+++ EXTRACTED INFORMATION +++
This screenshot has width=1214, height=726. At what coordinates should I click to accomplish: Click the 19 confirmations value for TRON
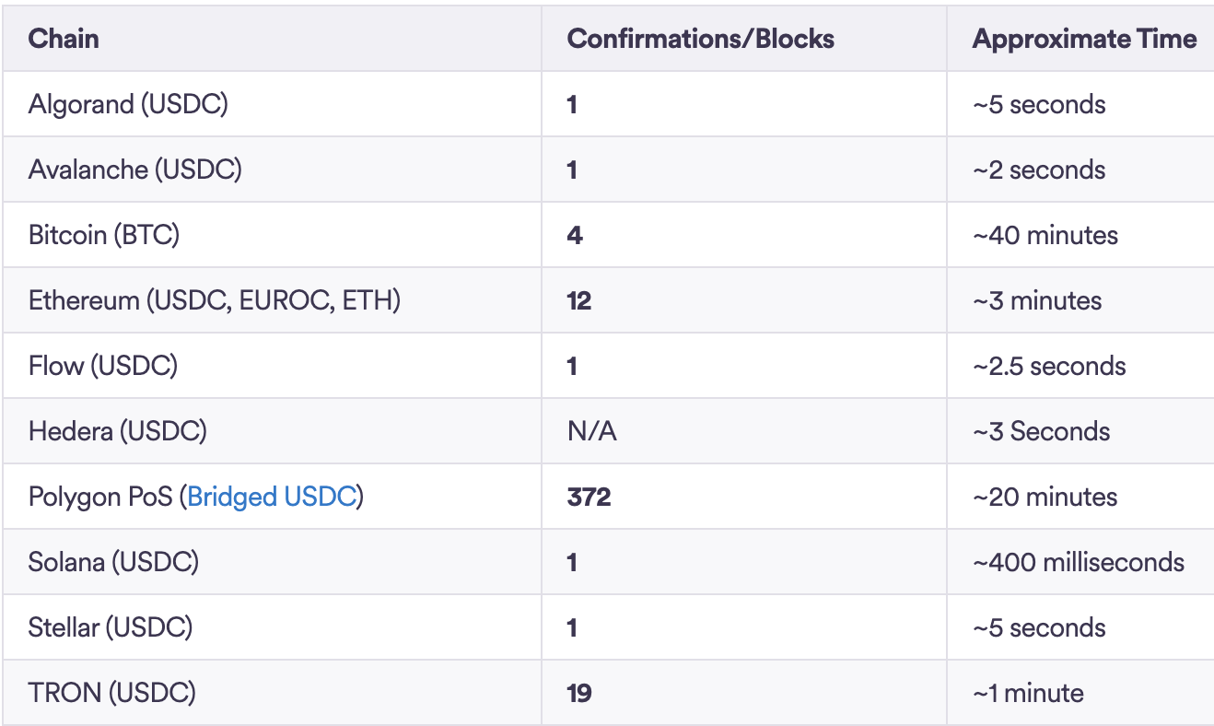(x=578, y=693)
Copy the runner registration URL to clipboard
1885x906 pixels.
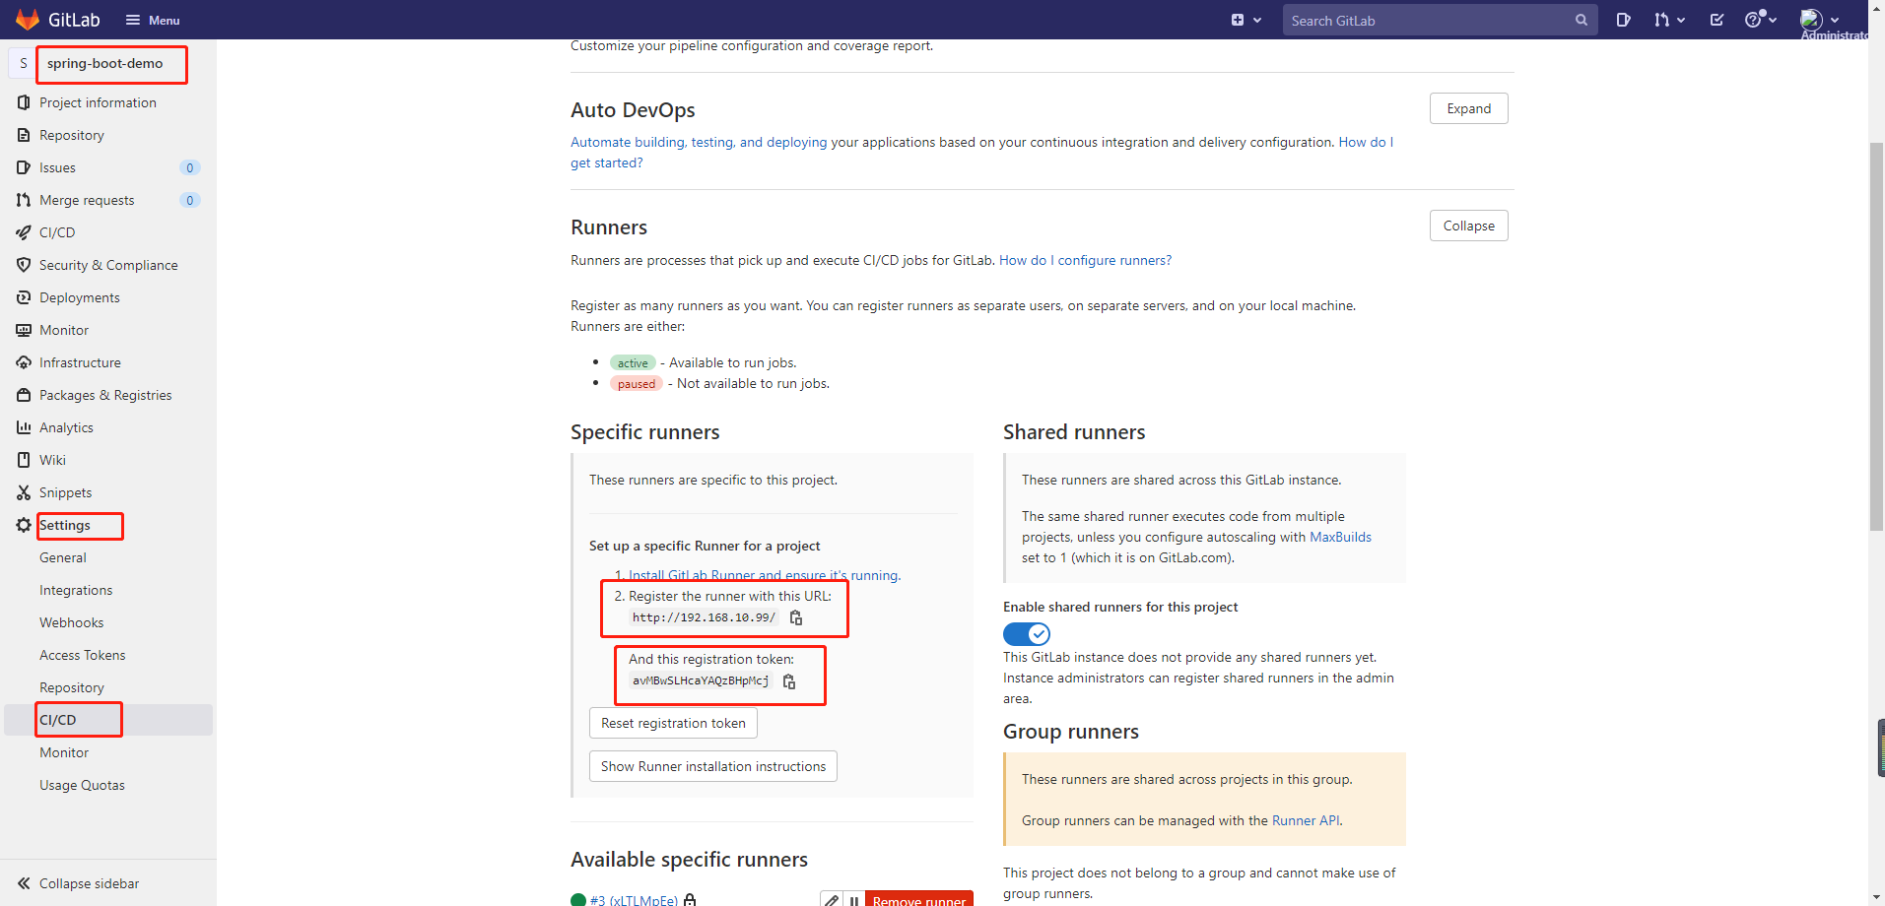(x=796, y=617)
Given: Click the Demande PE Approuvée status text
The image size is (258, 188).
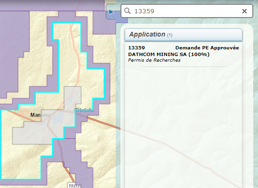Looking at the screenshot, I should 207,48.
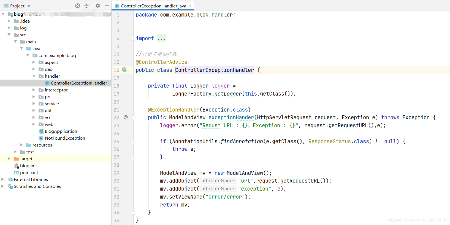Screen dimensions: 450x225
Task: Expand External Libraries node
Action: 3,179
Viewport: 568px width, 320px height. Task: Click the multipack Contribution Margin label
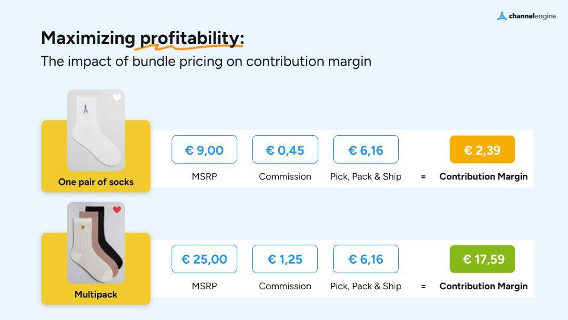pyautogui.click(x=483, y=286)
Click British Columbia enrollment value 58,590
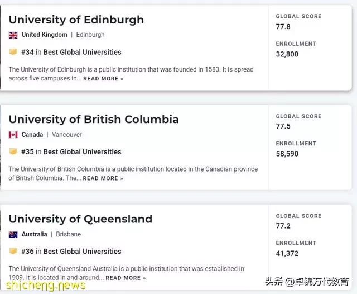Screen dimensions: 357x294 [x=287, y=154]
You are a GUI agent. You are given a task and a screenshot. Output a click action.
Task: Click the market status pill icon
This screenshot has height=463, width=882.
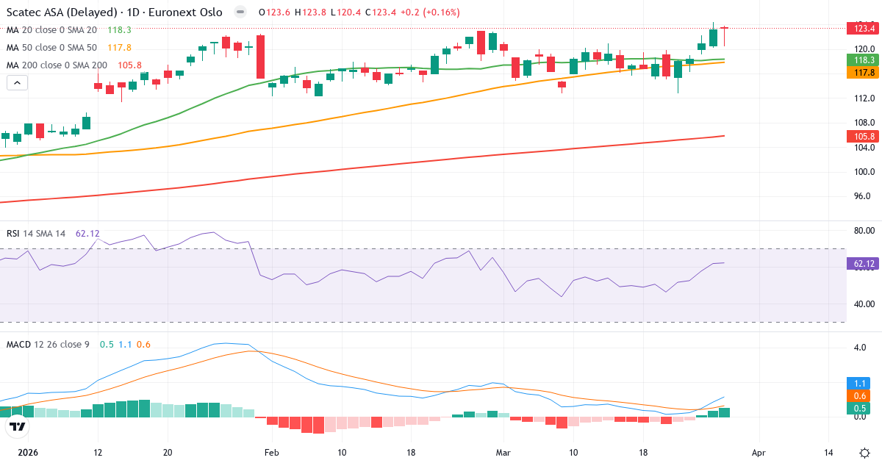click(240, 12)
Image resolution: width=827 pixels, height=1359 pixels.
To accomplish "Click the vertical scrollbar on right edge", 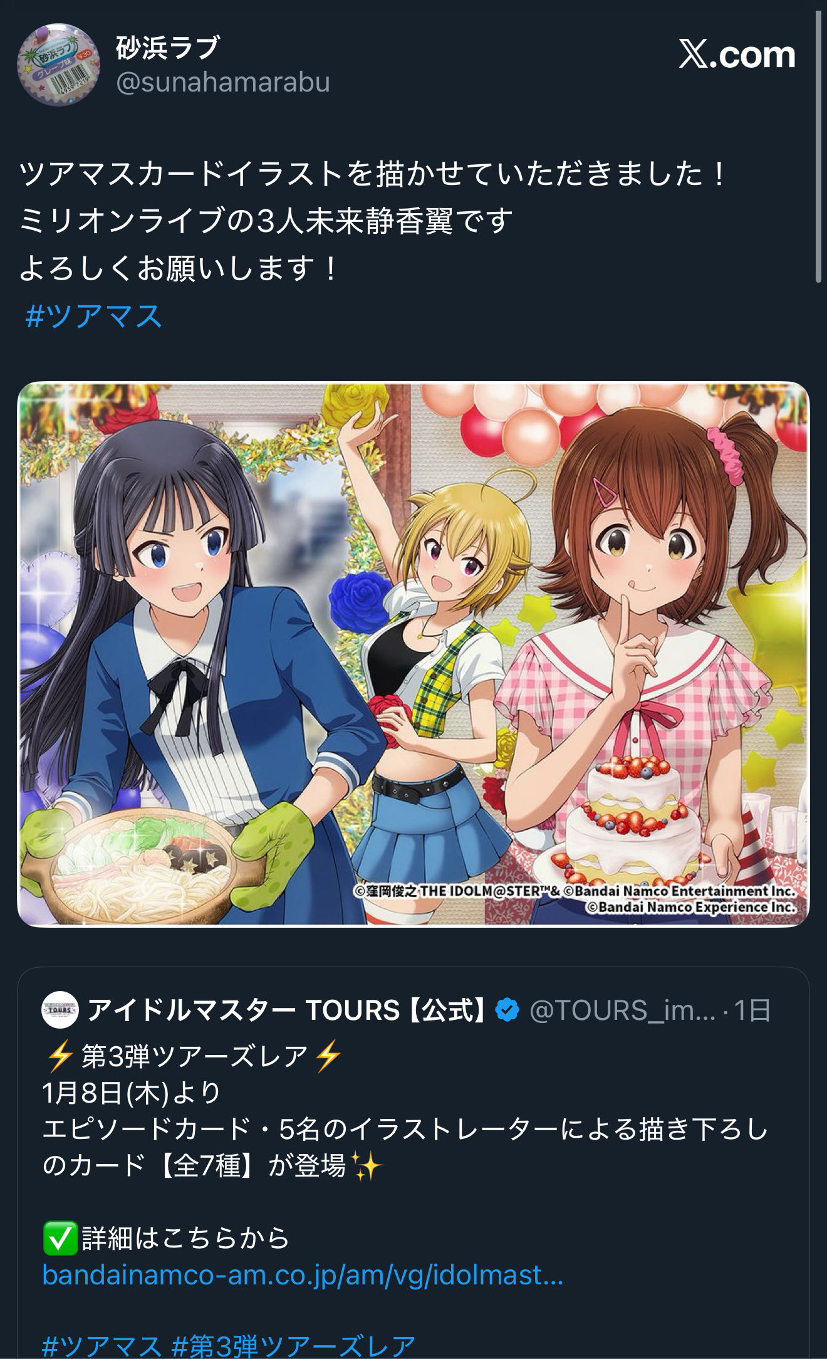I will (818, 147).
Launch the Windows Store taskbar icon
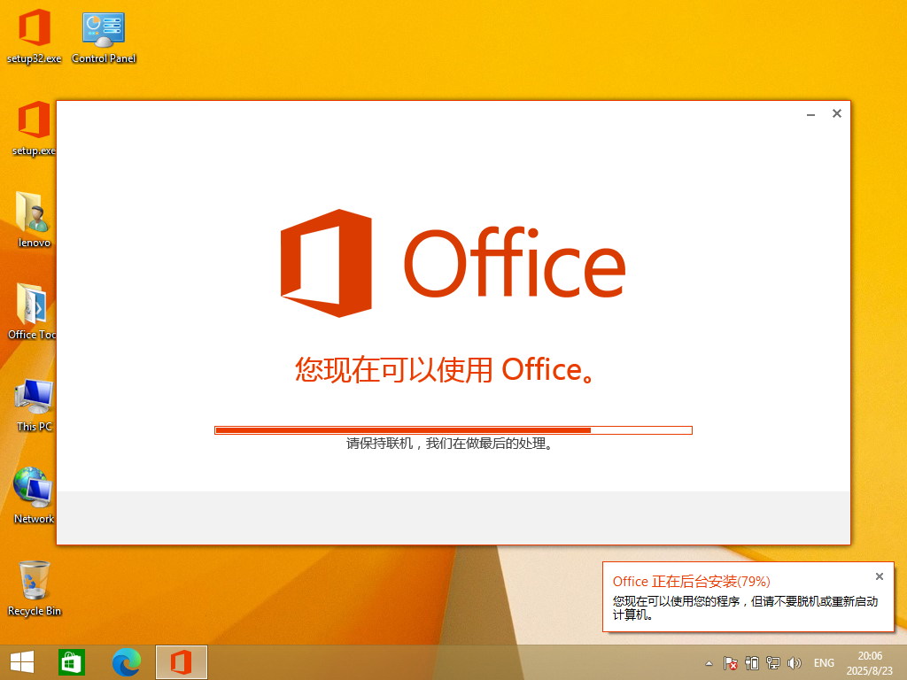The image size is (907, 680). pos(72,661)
+++
GIVEN TASK
Count the lines of the listing above that contain the string "pixels", and reply with that number alone.

PROBLEM SOLUTION
2